Start of Block
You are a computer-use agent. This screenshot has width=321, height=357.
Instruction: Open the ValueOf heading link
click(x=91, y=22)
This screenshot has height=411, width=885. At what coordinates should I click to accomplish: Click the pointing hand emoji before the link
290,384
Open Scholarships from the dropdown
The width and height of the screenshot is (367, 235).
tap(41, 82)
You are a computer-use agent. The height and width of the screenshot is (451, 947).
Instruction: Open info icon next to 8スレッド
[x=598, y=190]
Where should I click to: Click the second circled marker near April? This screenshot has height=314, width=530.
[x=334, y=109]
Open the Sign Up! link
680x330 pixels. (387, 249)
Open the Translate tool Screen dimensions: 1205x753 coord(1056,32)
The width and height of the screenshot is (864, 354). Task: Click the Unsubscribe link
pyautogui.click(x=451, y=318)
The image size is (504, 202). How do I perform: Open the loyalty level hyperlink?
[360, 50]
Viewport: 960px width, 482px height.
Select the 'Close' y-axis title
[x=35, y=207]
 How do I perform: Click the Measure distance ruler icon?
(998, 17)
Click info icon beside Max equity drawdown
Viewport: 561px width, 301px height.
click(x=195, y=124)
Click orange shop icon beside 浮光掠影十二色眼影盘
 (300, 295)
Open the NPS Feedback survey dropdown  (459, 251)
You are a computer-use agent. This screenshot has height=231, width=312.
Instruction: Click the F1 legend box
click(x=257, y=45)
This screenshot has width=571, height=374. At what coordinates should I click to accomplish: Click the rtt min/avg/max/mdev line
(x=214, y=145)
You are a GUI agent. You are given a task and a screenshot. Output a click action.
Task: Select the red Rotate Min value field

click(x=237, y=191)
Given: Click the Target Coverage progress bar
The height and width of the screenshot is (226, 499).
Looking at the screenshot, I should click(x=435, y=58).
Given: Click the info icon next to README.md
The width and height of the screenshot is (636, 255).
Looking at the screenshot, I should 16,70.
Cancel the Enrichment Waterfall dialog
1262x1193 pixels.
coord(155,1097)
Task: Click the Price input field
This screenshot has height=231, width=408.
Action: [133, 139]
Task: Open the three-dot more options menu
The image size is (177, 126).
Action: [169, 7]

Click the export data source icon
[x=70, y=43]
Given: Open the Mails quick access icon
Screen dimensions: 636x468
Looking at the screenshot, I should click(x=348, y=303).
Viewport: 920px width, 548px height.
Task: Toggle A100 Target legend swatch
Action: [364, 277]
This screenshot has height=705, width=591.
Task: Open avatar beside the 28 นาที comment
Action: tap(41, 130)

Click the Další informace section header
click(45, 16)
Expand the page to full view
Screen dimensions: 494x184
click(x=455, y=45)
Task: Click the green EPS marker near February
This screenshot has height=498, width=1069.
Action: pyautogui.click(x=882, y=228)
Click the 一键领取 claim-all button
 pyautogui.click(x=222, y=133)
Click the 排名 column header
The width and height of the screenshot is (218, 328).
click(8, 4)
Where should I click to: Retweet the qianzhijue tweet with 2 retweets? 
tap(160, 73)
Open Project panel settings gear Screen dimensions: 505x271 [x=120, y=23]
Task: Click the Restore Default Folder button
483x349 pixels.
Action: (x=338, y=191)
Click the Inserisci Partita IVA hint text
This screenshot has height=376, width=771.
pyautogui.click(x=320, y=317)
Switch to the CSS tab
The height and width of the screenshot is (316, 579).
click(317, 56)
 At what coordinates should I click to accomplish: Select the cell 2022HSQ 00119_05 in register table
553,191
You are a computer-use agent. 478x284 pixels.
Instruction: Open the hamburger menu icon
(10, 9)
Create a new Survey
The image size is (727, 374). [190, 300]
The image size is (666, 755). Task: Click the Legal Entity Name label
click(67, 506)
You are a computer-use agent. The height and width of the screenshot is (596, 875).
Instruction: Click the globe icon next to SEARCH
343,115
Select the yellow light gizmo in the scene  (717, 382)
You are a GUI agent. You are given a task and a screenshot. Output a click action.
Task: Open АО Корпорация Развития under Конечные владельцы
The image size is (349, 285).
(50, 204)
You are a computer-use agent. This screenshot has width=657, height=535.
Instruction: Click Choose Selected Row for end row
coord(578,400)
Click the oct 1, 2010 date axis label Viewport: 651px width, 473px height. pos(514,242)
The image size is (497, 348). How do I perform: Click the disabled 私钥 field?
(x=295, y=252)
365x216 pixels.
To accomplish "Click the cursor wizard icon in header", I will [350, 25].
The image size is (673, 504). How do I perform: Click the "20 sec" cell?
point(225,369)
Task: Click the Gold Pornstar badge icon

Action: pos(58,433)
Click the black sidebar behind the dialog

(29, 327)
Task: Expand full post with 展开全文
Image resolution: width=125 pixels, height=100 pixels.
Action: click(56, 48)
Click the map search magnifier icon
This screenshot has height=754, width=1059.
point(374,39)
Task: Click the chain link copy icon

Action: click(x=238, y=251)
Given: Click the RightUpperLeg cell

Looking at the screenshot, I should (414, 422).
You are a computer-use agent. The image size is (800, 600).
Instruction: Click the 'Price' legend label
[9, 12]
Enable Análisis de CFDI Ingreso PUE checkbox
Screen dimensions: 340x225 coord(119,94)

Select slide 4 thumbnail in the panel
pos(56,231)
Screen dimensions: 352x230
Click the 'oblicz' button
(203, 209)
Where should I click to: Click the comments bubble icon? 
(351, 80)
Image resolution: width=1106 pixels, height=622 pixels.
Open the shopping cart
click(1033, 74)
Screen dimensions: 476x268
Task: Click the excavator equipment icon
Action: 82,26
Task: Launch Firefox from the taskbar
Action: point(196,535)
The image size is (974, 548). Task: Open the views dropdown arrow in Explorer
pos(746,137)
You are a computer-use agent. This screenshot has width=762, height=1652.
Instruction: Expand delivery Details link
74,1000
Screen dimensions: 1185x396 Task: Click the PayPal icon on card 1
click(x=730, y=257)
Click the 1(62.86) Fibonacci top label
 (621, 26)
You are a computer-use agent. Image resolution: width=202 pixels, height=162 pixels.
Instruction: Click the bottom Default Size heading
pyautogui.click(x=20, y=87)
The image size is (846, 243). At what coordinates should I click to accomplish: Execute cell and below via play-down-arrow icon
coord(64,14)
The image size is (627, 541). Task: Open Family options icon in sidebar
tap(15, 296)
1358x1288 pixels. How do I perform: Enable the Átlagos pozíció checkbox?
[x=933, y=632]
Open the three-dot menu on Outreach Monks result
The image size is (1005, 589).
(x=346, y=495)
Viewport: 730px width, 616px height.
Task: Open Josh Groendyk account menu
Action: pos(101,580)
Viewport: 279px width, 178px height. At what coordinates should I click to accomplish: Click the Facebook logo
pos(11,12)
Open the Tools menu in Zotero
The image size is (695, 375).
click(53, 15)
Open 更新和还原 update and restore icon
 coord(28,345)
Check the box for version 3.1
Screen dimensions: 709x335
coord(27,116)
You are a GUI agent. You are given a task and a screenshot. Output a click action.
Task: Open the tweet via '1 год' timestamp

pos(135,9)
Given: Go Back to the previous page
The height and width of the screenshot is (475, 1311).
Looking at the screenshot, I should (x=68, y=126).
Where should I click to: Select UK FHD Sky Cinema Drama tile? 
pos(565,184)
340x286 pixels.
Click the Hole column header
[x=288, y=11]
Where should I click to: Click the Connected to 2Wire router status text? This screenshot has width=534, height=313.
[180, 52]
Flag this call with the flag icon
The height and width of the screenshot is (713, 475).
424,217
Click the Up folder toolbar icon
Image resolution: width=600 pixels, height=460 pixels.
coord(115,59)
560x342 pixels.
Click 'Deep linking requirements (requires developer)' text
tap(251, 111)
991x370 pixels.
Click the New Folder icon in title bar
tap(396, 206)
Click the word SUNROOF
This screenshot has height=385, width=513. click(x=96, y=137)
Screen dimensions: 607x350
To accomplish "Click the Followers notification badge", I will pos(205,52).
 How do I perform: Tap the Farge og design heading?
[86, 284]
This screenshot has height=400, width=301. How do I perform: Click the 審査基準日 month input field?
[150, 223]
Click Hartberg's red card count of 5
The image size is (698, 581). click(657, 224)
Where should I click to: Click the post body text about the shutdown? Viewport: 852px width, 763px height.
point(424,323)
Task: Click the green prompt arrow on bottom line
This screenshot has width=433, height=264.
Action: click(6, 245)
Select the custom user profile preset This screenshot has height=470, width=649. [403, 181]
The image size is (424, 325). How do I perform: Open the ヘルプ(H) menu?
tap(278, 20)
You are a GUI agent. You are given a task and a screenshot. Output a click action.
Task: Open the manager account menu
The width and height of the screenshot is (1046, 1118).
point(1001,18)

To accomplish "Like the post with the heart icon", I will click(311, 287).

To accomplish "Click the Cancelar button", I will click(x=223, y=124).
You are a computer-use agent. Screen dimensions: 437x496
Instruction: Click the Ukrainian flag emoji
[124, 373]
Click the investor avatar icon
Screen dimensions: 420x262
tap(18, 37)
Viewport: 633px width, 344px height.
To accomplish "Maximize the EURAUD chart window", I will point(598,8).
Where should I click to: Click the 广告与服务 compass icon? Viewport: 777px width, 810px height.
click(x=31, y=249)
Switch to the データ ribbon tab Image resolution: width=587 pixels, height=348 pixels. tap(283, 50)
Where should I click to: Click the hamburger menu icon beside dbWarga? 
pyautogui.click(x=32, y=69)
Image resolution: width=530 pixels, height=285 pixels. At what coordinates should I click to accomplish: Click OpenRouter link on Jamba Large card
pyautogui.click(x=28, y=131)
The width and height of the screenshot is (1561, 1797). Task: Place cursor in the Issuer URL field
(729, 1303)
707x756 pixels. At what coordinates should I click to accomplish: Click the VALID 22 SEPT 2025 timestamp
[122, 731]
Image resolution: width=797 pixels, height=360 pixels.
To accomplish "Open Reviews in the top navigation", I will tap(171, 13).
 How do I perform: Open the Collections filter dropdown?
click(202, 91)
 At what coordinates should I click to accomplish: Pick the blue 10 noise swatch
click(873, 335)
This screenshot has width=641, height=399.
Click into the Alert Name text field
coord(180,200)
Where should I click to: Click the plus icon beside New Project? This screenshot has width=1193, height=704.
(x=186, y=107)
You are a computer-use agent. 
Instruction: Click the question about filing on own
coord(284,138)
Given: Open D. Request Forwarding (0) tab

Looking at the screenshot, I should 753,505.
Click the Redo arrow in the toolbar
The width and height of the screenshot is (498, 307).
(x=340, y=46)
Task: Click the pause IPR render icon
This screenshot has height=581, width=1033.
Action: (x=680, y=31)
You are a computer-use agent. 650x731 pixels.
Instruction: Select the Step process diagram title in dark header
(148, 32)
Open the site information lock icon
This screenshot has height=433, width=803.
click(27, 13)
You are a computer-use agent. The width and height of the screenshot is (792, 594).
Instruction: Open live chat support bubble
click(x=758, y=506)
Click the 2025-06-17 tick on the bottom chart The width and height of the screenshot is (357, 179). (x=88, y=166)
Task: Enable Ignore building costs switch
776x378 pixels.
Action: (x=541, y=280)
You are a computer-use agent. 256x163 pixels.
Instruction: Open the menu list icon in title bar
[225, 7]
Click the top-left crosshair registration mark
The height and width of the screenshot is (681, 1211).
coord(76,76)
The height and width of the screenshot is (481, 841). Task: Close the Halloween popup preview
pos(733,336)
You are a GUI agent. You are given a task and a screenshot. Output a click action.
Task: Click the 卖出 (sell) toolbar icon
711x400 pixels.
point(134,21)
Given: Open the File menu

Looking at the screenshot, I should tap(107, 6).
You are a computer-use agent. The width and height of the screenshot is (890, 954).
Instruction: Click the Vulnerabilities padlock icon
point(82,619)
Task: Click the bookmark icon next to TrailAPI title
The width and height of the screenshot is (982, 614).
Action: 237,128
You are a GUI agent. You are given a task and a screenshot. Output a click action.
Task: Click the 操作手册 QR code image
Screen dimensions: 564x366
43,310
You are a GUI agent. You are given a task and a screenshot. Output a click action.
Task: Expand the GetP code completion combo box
End of Block
Exercise goal » From the data above, copy each line with the string "will" in it.

Written answer »
To accomplish "Click the cursor wizard icon in header", I will [350, 25].
To accomplish "Click the Followers notification badge", I will pos(205,52).
To accomplish "Like the post with the heart icon", I will click(311, 287).
To accomplish "Click the Cancelar button", I will click(x=223, y=124).
To accomplish "Maximize the EURAUD chart window", I will point(598,8).
To accomplish "Open Reviews in the top navigation", I will tap(171, 13).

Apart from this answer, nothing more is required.